特集

自費の訪問看護

訪問看護師は保険外のサービスを提供することもあります。このシリーズでは、そんな保険外サービスとして、在宅治験と自費訪問看護を取り上げます。前回は、保険の枠外、利用者自己負担で提供する訪問看護です。

保険外で訪問看護を提供するには

医療保険・介護保険の制度のもとでは、皆さまもよくご存じのとおり、訪問回数の上限や利用限度額が決まっていて、本人が強く希望しても、保険制度が認める対象外であれば訪問看護を利用することはできません。

一方、保険制度の範囲を超えて、自己負担利用での訪問看護も提供している事業所も多くあります。

たとえば、24時間在宅看護が必要な人で夜間のケアに手が足りない、制度内の訪問看護だけではご家族の負担が大きすぎる場合や、旅行や家族の結婚式参列への付き添いなどに、自費サービスが威力を発揮します。

医師による訪問看護指示書

保険外で提供する看護であっても、主治医に訪問看護指示書を書いてもらうことは必須です。

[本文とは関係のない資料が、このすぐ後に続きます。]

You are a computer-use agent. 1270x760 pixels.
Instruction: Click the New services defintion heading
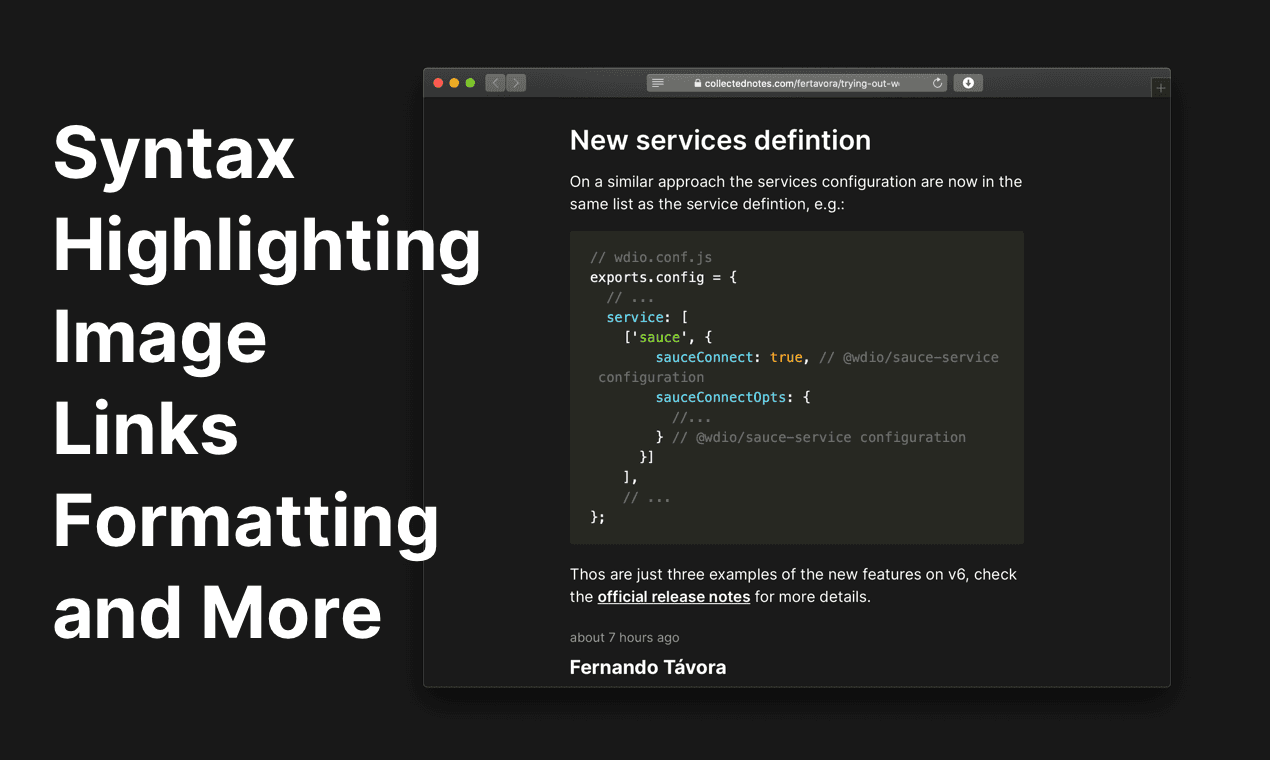coord(720,140)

これは医療保険・介護保険での訪問看護と同様です。

たとえ医療行為の提供はなく、外出や旅行の付き添いなど療養上のケアだけであっても、医師の指示書は必要です。保険での訪問看護も利用されたうえで自費の訪問看護を利用される場合は、保険の分の指示書と自費の分の指示書を別々に発行してもらいます。

他に注意することとしては、保険での訪問看護と連続した時間で、自費枠の訪問看護を提供してはいけないといった決まりがあります。

旅をしたいご希望をかなえる支援

自費サービスならではの仕事の一つに、旅行への同行があります。

旅行同行の相談を受けると、その方が車いすか、自立歩行がどれくらい可能かを見きわめ、行く先々の交通機関やバリアフリーマップを手に入れることから始まります。

介護タクシーの手配や病院への連絡が特に重要です。万一、救急車に搬送されたときにすぐ診てもらえるよう、かかりつけ医の指示書、旅行先での対応可能な病院への紹介状も書いてもらいます。ご家族にも旅行に行くことで急変することもあると伝え、リスク説明はより慎重に行います。

最近は、バリアフリー、介護に対応しているホテルや旅館も増え、以前より旅行はしやすくなりました。「要介護になっても旅行に行きたい」というニーズは今後も増えそうです。

自費訪問看護のよさ

自費サービスと通常の訪問看護の大きな違いは、患者さん・利用者さんと接することができる時間の長さです。一緒に過ごす時間が長いことで、本人のご要望や、どういうリズムで生活しているのか、ふだんはどんなものを食べているのかなど、保険での提供では見えなかったものを把握することができます。

事業所と利用者さんの契約によりますが、訪問看護師という専門職の仕事ではないとされているような、たとえば車いすでのお散歩、買い物への同行、ご家族の話し相手になったり悩みを伺ったりも、保険外だからこそご希望に応えることができます。

自費訪問看護の料金設定

自費サービスは診療報酬とは違い、独自に価格を設定できますが、診療報酬よりも低い価格設定としている事業所が大半です。

保険制度では、患者・利用者さん本人はかかった金額の一部しか負担せず、残りは保険から支払われます。公費対象の人では全額公費負担のこともあります。保険で訪問看護を利用することは、自己負担分以外は保険から支払われるので、「あなたが利用できるのはここまで」という縛りがあります。

これが、自費で利用する場合は、全額自己負担になります。つまり、1割負担の人であれば、診療報酬と同額の自費サービスを利用すると、「同じ時間なのに10倍高い」ととらえられてしまいます。

保険内で安く訪問看護サービスを利用しなれている人に、いきなり10倍の値段を提示することはなかなか難しいため、自費サービスは、診療報酬よりも低い価格設定にせざるを得ないのだと考えられます。

また、保険診療では、事業所の収入は自己負担+保険からの支払です。看護師の給料もそこから出ます。自費サービスでは、もちろん保険からの支払はなく、患者・利用者さんからの自己負担だけです。入ってくるお金が少なければ、訪問した看護師が受け取る報酬も高くできないのが現状です。

ただ自費サービスは、認められたことしかできない保険サービスとは違い、事業所が価格やサービス内容を設計できる自由度があります。患者・利用者さんのニーズをうまくとらえたサービス提供によって、利益拡大、従業員への還元、地域でのブランド確立など、成功を収めている事業所も少なくありません。